Only one span of the listing below is wanted: the lines from the one with "Click the sunglasses on the middle bull" through the one with "Click the Channel Messages icon", reproduced exactly, both ends kept.
=== Begin Enclosure ===
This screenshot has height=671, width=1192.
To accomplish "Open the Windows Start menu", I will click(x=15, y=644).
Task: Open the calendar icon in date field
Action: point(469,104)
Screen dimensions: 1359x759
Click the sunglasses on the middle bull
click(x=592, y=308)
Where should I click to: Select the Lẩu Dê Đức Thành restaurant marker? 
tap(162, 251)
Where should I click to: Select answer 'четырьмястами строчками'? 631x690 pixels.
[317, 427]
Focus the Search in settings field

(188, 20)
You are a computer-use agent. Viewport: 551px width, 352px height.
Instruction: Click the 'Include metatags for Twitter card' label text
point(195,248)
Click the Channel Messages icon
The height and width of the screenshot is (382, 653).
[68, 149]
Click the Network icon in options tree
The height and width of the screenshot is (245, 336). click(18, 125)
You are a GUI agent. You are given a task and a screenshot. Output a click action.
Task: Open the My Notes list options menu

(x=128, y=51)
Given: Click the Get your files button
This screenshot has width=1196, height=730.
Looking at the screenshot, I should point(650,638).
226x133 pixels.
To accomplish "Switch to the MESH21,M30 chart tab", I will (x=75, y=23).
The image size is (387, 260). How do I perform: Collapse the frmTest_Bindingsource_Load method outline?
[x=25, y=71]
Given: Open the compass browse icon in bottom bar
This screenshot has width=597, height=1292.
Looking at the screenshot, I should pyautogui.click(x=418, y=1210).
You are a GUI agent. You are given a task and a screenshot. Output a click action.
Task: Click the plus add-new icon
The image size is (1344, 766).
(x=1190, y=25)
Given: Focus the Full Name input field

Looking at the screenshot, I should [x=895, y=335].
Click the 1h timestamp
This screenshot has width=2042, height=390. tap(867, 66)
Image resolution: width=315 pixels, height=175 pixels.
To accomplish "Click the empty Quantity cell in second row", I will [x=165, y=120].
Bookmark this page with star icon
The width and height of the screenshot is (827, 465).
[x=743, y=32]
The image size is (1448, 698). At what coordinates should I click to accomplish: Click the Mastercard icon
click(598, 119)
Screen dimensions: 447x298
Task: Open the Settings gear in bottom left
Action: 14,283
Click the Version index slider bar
=== End Enclosure ===
> _RESULT FOR THIS EXERCISE_:
Click the sunglasses on the middle bull
click(x=592, y=308)
Where should I click to: Select the Lẩu Dê Đức Thành restaurant marker? 
tap(162, 251)
Where should I click to: Select answer 'четырьмястами строчками'? 631x690 pixels.
[317, 427]
Focus the Search in settings field

(188, 20)
You are a computer-use agent. Viewport: 551px width, 352px height.
Instruction: Click the 'Include metatags for Twitter card' label text
point(195,248)
Click the Channel Messages icon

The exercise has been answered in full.